The class goes through a variety of assignments which allow them to learn visual, textual, motion, still, graphic, and typography programs.“


Students should be able to enter in motion and still images to the computer and manipulate them to create a very strong end product,” Hill said. “They don’t just learn how to generically put together a slideshow or edit in iMovie, they learn to layer and make a real mini film.”


Some of the projects students embark on in the semester-long course are creating a commercial for an existing product by emulating a commercial already on television, creating their own production company and advertising for it, and creating videos for goings-on at the school such as pep assemblies. 


Hill said the demand for the class has been very high this year.“ 


There has definitely been a lot of interest this year. It meets the fine arts requirement for students and is particularly exciting for college bound students. It is teaching them a skill they need in several industries,”


Hill said. “Professionals expect you to know this stuff. These programs have become like basic skills. They need to know how to integrate these programs, not just know how to use a keyboard.” Hill said that students are surprisingly independent in his courses and can usually work at their own pace with tutorial videos he created for them.

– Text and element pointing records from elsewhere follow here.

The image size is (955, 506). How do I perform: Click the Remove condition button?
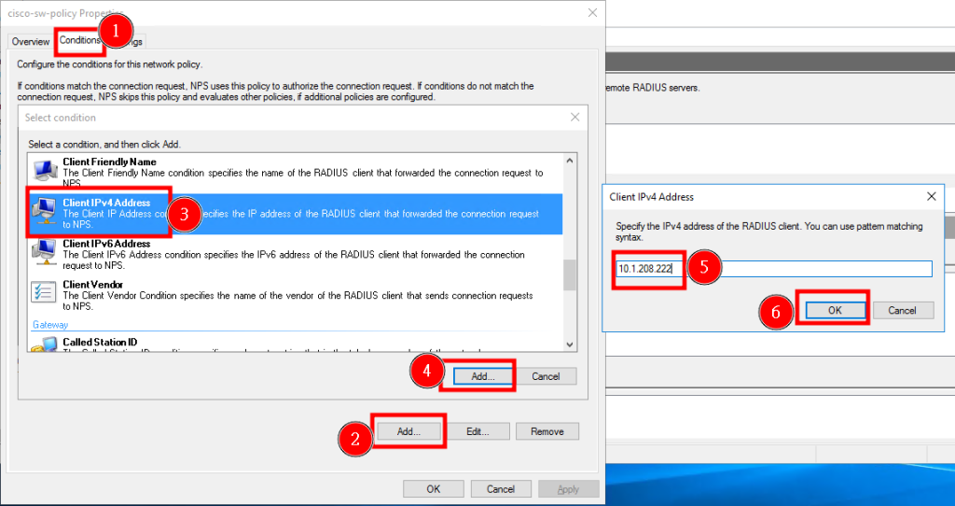(x=547, y=431)
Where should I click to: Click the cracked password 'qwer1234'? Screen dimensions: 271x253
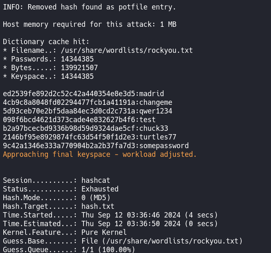[156, 111]
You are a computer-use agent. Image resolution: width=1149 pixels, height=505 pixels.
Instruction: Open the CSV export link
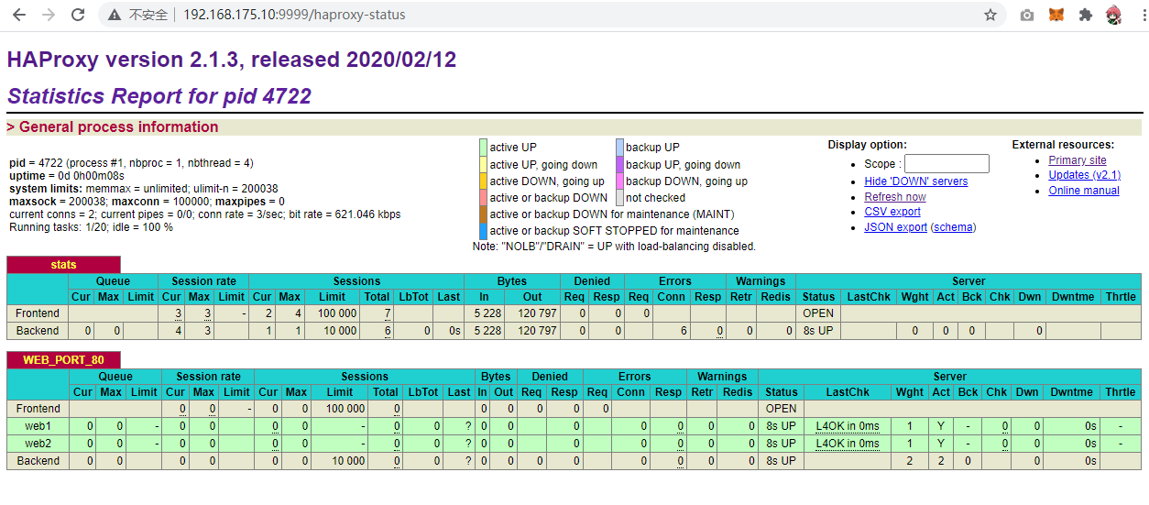click(892, 212)
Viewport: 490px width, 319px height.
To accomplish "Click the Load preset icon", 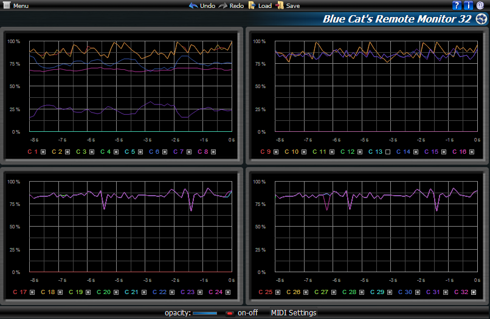I will 252,5.
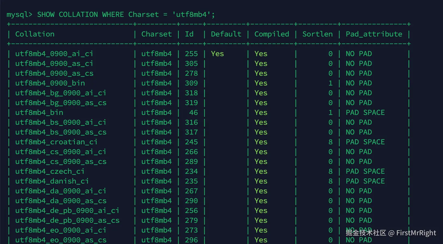The width and height of the screenshot is (443, 244).
Task: Click the Default column header
Action: click(226, 34)
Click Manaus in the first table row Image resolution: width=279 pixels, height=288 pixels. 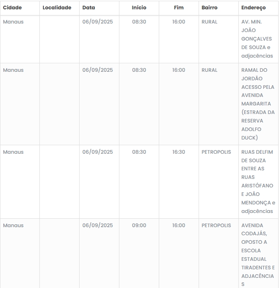(13, 22)
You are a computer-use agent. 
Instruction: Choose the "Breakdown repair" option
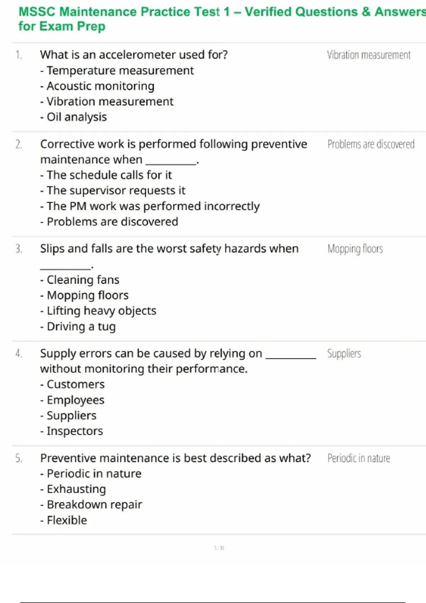[94, 504]
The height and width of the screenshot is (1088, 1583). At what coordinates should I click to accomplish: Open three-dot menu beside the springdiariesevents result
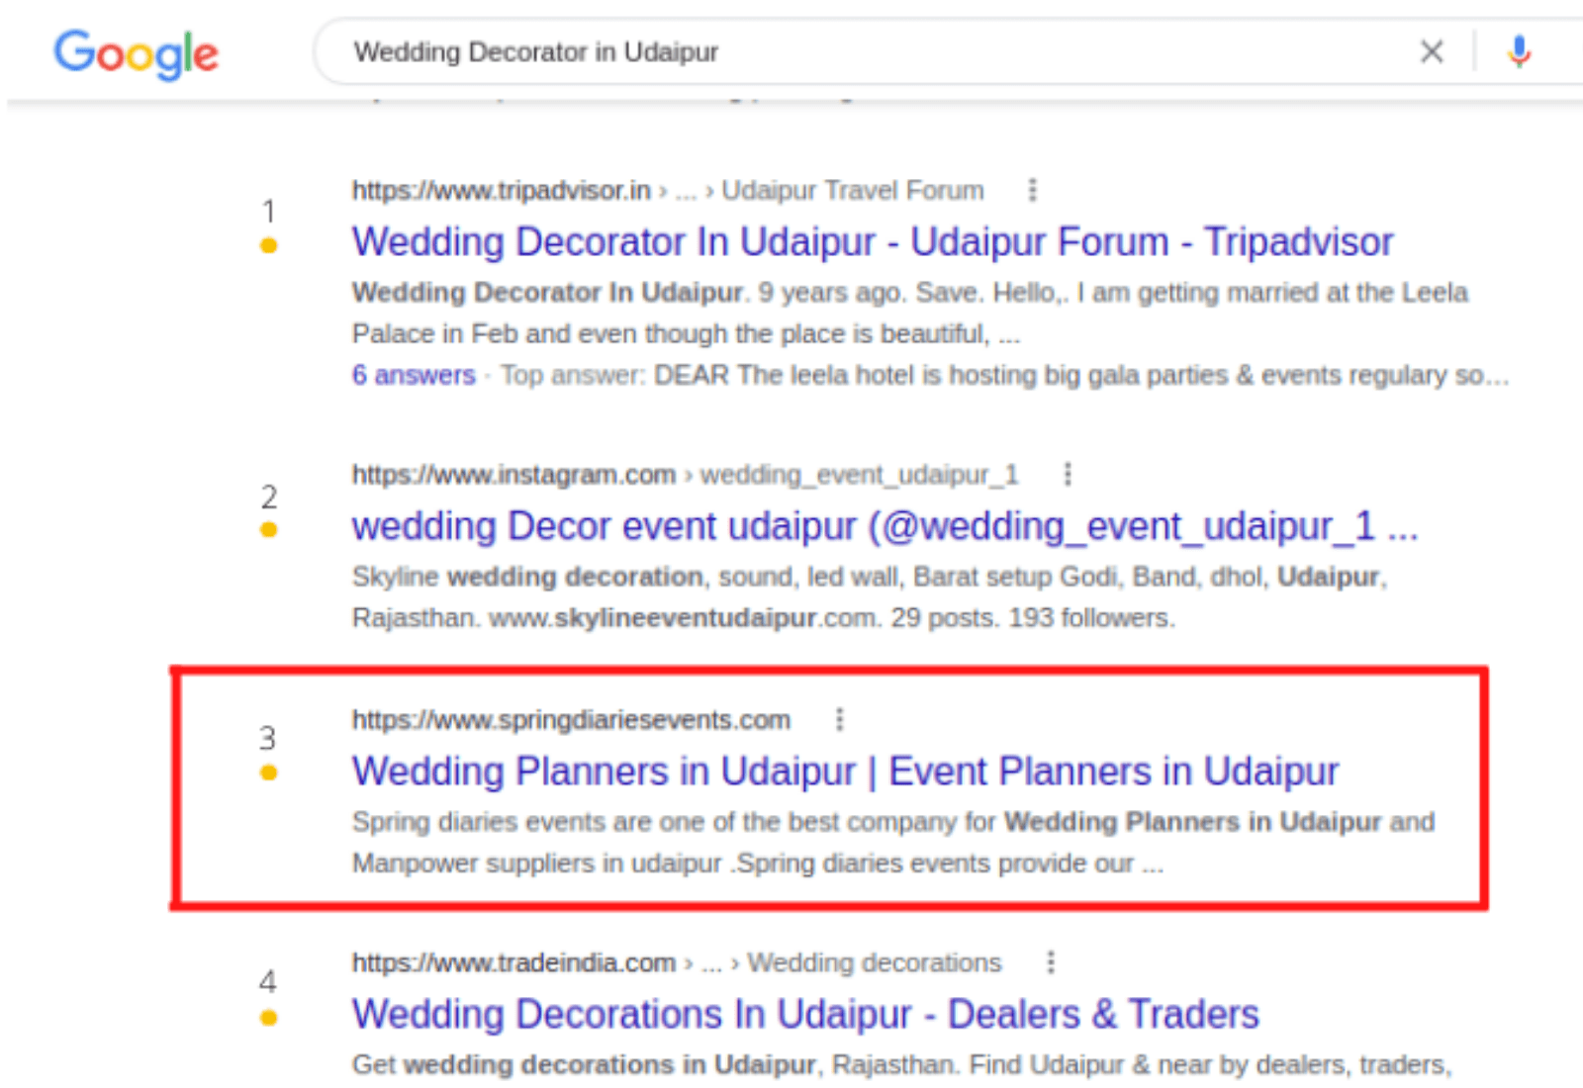tap(839, 719)
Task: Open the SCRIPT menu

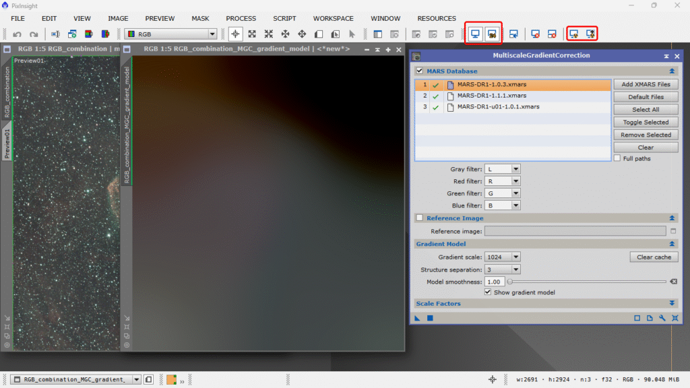Action: [x=284, y=18]
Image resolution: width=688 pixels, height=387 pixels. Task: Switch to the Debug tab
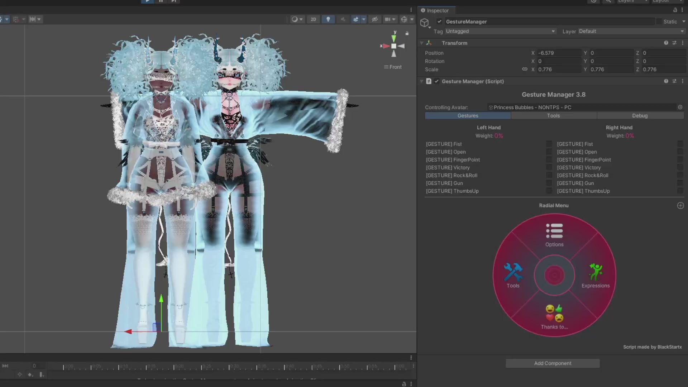point(640,116)
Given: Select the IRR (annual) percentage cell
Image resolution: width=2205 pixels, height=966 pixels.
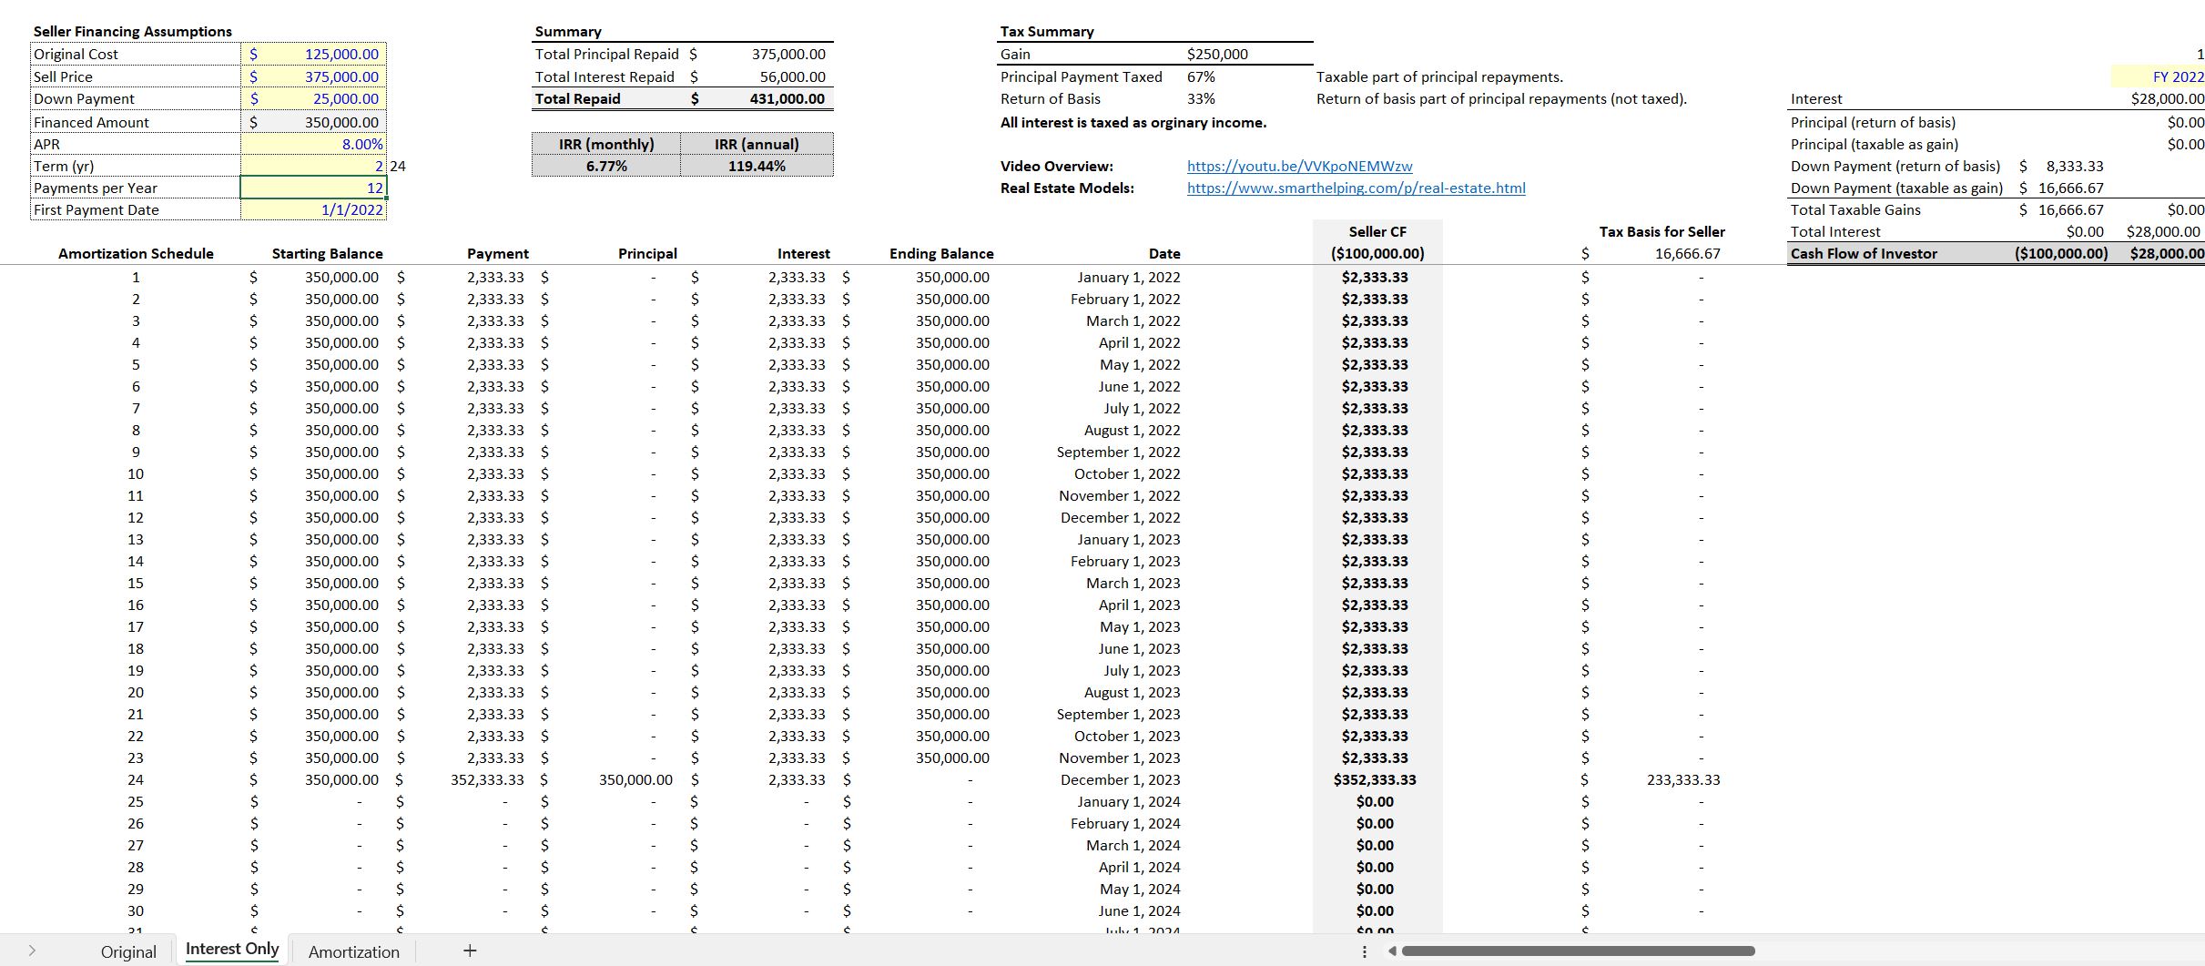Looking at the screenshot, I should click(757, 166).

“This is a different kind of classroom atmosphere. I cannot get up here and lecture because all of my students are at a different place in their learning. Some students take my class two to three times and have progressed well beyond the first timers, ”Hill said. “They obviously have markers along the way so I can grade their progress, but they are highly independent.”


Hill teaches three periods of multimedia, one period of digital photography, and one period of yearbook. His yearbook students also get a large lesson in multimedia skills and have several assets that other yearbook teams do not get. 


“We are a Mac lab, which is a huge benefit to these students. They get to learn on the computers and with the programs that they will likely be using in college and in the future,” Hill said. “They also have a studio with a green screen, 60Dand 70D cameras, soft boxes, and strobe lighting.”


The studio and other additions to the yearbook class and multimedia lab are completely funded through yearbook sales.


“They do a lot with green screening and layering and editing. Some of them struggle with the concepts, but most of them jusT gobble it up,” Hill said.  The first project the students take on is a compilation video of 20 different people counting down from 20.


“Video assembly is probably the biggest skill I hope they will acquire,” Hill said. 


There are currently 110multimedia students, 20 digital photography students, and 30 yearbook students in Hill’s courses.


“I am always impressed when my students go in to school for graphic design or something similar. It is beneficial in college.  They know how to get an inter-application operability and learn to not be afraid of programs,” Hill said. “The things they are learning how to do are transferable to life skills. They are being creative, incorporating their imagination and technology.”